MiniMax has rebuilt its training and inference platforms to support the Lightning Attention architecture. Key improvements include:
- MoE comprehensive communication optimization: Reduces the communication overhead between GPUs.
- Varlen identified: Minimizes computational loss when processing long sequences.
- Efficient kernel implementations: Customized CUDA kernels improve Lightning Attention performance.
These advancements make the MiniMax-01 models available for real-world applications while maintaining affordability.
Performance and benchmarks
For mainstream texts and multimodal benchmarks, MiniMax-01 can compete with leading models comparable to GPT-4 and Claude-3.5, performing particularly well in long-context evaluations. It is value noting that MiniMax-Text-01 achieved 100% accuracy on The “Needle in the Haystack” task. with a context containing 4 million tokens.
The models also show minimal performance degradation as the input signal length increases.
MiniMax plans regular updates to expand model capabilities, including code and multimodal improvements.
The company sees opensourcing as a step toward building foundational AI capabilities for the evolving AI agent landscape.
As 2025 is expected to be a transformational 12 months for AI agents, the need for persistent memory and efficient communication between agents is growing.
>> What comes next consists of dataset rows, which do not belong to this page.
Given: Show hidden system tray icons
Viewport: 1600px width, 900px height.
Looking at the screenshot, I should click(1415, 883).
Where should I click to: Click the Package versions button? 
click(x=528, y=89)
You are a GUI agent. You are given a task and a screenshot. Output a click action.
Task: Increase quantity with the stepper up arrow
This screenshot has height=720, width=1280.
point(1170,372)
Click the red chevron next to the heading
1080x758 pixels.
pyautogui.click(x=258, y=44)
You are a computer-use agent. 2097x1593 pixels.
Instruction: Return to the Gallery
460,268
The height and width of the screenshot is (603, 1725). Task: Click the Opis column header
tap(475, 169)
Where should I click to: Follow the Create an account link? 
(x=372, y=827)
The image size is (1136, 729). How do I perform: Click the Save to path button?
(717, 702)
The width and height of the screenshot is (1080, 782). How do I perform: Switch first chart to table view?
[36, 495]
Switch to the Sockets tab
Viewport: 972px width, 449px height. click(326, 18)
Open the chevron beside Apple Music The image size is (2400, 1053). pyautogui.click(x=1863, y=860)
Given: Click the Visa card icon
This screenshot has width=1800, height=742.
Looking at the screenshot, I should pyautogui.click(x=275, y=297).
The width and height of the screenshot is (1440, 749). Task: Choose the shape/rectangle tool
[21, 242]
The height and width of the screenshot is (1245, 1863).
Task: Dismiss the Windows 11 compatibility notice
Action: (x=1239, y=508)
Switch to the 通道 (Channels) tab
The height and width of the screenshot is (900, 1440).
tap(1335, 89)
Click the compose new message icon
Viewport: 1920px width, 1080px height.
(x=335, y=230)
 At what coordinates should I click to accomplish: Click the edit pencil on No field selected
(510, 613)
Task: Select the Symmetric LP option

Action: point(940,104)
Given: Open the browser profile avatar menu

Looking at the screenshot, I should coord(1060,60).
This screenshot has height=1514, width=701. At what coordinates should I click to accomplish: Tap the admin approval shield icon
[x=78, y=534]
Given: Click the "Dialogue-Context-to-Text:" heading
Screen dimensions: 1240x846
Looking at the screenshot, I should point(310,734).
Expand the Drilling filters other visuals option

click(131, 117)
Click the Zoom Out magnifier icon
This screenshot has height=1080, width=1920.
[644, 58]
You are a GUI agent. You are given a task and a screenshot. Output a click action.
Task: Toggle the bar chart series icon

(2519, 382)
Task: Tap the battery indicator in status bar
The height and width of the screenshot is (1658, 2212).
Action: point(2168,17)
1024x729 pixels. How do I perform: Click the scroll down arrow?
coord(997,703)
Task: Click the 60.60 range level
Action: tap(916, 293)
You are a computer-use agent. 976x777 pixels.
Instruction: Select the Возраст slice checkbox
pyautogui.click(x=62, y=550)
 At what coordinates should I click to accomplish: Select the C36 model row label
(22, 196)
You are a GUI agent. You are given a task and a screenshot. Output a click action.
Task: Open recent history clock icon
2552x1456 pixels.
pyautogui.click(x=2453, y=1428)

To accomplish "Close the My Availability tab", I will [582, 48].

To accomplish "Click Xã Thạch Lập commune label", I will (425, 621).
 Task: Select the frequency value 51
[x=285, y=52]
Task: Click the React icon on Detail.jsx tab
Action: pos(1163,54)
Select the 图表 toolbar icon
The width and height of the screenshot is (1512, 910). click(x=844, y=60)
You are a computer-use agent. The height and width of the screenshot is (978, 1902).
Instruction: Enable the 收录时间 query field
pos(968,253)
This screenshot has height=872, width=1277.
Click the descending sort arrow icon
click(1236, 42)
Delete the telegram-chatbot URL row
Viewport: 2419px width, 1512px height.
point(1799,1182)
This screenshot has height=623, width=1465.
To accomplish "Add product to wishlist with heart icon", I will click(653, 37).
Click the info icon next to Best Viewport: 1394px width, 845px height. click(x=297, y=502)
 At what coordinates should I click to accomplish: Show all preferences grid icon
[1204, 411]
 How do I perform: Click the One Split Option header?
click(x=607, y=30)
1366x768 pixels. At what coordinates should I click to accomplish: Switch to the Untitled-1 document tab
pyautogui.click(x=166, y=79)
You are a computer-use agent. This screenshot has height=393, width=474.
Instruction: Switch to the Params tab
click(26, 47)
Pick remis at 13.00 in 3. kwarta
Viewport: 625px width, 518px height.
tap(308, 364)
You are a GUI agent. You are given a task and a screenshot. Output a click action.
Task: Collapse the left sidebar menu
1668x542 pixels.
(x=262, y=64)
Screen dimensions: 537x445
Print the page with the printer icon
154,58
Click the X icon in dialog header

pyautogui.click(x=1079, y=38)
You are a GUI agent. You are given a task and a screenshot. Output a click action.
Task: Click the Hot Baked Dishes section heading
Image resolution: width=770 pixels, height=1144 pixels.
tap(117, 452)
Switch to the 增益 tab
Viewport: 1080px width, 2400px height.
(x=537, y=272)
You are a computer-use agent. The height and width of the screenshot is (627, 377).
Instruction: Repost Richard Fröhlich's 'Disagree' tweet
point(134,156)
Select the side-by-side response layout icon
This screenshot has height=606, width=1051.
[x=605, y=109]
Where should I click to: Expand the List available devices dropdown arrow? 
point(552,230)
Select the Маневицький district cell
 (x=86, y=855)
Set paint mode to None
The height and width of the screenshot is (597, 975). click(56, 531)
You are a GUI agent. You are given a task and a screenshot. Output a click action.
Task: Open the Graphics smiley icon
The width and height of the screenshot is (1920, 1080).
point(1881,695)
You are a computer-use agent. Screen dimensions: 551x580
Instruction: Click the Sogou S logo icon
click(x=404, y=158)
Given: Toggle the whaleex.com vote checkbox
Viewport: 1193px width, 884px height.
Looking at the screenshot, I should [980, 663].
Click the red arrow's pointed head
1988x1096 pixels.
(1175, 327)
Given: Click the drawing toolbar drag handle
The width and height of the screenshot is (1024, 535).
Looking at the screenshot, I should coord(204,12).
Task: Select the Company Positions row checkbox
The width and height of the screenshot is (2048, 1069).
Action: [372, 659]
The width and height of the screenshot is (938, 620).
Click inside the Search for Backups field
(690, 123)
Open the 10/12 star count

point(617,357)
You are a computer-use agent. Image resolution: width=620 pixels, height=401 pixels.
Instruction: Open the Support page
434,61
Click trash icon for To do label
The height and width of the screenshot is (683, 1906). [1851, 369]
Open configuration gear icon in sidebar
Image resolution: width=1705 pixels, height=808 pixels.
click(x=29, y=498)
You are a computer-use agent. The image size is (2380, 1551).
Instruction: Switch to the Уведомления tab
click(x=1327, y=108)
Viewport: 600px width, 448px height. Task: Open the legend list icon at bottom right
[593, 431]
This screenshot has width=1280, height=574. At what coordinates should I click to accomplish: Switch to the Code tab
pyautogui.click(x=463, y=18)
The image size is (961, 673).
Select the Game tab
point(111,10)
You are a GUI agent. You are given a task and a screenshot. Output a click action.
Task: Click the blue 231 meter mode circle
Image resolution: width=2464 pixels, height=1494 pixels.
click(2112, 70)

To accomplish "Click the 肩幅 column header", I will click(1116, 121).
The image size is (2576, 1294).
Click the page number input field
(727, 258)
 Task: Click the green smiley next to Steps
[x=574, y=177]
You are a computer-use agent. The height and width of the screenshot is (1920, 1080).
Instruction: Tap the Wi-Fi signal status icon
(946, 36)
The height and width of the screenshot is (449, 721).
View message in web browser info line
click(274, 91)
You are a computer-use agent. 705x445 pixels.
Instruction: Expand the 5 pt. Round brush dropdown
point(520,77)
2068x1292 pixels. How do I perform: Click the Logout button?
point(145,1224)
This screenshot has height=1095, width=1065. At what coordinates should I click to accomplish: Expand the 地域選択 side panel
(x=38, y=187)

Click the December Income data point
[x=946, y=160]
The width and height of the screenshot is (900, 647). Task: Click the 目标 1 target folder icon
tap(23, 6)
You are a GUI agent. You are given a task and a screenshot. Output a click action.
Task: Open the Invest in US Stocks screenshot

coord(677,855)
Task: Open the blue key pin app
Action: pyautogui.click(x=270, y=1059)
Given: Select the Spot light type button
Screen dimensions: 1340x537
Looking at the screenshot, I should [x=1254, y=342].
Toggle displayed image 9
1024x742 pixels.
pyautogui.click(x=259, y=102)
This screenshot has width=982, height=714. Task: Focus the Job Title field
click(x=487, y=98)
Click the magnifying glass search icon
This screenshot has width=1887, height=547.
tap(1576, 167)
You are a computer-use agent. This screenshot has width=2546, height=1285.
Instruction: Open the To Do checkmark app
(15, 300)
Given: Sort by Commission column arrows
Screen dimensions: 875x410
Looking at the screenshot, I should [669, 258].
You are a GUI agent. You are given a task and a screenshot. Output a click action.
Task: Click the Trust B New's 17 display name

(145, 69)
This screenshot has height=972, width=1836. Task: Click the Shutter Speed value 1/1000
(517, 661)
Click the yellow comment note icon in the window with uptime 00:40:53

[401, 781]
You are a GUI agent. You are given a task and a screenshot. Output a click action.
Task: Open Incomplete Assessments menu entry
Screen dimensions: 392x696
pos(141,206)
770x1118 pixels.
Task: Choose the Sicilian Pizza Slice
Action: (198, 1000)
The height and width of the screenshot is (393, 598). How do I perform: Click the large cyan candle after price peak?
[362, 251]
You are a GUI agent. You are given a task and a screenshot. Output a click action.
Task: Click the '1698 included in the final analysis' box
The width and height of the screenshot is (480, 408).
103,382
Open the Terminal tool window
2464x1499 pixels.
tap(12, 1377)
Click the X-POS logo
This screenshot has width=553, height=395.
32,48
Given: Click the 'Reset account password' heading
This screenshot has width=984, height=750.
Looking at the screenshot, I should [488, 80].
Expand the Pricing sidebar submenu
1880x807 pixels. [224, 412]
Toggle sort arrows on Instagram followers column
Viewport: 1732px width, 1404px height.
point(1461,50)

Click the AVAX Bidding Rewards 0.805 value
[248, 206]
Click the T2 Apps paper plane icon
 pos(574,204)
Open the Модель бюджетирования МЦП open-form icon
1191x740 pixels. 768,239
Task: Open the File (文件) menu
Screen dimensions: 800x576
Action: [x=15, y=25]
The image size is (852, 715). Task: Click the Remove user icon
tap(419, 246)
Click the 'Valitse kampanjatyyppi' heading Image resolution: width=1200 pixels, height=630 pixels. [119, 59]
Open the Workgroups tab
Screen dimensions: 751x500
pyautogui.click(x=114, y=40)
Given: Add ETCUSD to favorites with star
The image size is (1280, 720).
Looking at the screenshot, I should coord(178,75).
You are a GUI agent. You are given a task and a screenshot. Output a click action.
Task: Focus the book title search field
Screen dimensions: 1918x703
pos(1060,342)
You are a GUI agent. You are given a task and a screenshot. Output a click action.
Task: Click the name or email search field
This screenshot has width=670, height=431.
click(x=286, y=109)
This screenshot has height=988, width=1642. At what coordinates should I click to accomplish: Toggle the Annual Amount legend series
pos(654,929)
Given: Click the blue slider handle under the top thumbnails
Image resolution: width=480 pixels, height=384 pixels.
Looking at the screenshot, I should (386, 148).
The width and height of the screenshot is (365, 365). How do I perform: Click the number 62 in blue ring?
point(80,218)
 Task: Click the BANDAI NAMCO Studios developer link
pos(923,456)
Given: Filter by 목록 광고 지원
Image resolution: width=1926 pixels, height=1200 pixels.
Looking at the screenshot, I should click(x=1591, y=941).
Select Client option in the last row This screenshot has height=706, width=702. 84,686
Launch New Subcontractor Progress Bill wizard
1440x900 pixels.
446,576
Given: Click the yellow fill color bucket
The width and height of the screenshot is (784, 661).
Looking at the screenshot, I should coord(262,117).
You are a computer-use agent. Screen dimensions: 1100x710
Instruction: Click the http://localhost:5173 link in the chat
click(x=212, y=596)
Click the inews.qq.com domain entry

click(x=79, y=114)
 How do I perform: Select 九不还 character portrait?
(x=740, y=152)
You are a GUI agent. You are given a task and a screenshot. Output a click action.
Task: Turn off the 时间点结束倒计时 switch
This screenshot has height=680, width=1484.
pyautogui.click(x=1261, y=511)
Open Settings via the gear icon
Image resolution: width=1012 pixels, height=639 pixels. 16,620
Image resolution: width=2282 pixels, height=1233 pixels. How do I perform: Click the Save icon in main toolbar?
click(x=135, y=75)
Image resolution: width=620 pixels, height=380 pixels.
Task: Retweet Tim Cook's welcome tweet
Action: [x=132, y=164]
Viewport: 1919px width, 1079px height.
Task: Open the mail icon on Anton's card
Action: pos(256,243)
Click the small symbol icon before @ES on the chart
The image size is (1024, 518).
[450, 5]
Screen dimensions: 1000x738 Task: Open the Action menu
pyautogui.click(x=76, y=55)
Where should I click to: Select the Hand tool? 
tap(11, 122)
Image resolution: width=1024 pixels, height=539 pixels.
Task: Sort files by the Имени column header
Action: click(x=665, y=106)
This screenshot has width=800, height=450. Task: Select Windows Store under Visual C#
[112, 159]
MiniMax innovations are designed to satisfy these challenges.
Open to cooperation
MiniMax invites developers and researchers to explore the possibilities of MiniMax-01. In addition to open source, his team welcomes technical suggestions and collaboration requests at model@minimaxi.com.
With its commitment to cost-effective and scalable AI, MiniMax positions itself as a key player in shaping the era of AI agents. The MiniMax-01 series offers developers an exciting opportunity to push the boundaries of what artificial intelligence can achieve in the long term.